MTT 细胞增殖及细胞毒性检测试剂盒产品编号 产品名称包装 C0009S MTT 细胞增殖及细胞毒性检测试剂盒 500次 C0009MMTT 细胞增殖及细胞毒性检测试剂盒2500次产品简介：MTT 细胞增殖及细胞毒性检测试剂盒(MTT Cell Proliferation and Cytotoxicity Assay Kit)是一种非常经典的细胞增殖和细胞毒性检测试剂盒，被广泛应用于细胞增殖和细胞毒性的检测。

MTT 可以被线粒体内的一些脱氢酶还原生成结晶状的深紫色产物formazan (图1A)。

在特定溶剂存在的情况下，可以被完全溶解(图1B)。

然后通过酶标仪可以测定570nm 波长附近的吸光度(图2)。

细胞增殖越多越快，则吸光度越高；细胞毒性越大，则吸光度越低。

图1. MTT 细胞增殖及细胞毒性检测试剂盒实测效果图。

A. HeLa 细胞加入使用本试剂盒配制的MTT 溶液，在细胞培养箱内孵育4小时，显微镜下可见大量结晶状的深紫色产物formazan 生成。
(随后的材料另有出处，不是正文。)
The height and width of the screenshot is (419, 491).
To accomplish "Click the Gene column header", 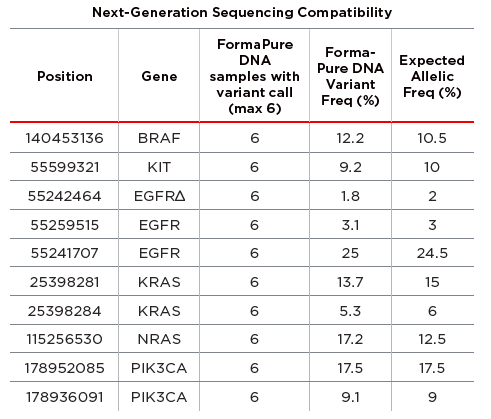I will (159, 76).
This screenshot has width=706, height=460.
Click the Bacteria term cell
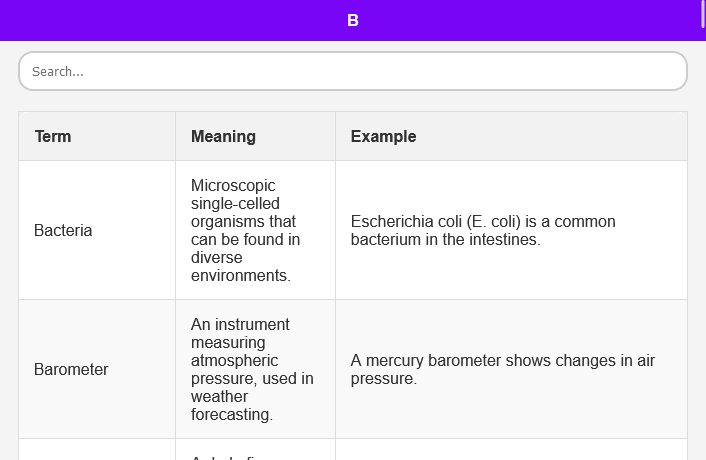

B. 不同数量HeLa 细胞在MTT溶液(MTT solution)加入后4小时的效果图(上图)及深紫色产物formazan 生成后加入Formazan 溶解液(Formazan solvent)，充分溶解后的效果图(下图)。

图2. 本试剂盒检测不同数量HeLa 细胞的效果图。

不同的检测条件下，实际读数会因标准品的配制、检测仪器等的不同而存在差异，图中数据仅供参考。

本试剂盒采用了独特的Formazan 溶解液配方，无需去除原有的培养液，可以直接加入Formazan 溶解液溶解formazan 。

从而避免了由于去除培养液时formazan 被部分去除而引起的误差。

本试剂盒本底低，灵敏度高，线性范围宽，使用方便。

碧云天各种细胞增殖和细胞毒性检测试剂盒的比较和选择，请参考/support/cell-proliferation.htm 。

本试剂盒C0009S 包装可以测定500个样品，C0009M 包装可以测定2500个样品。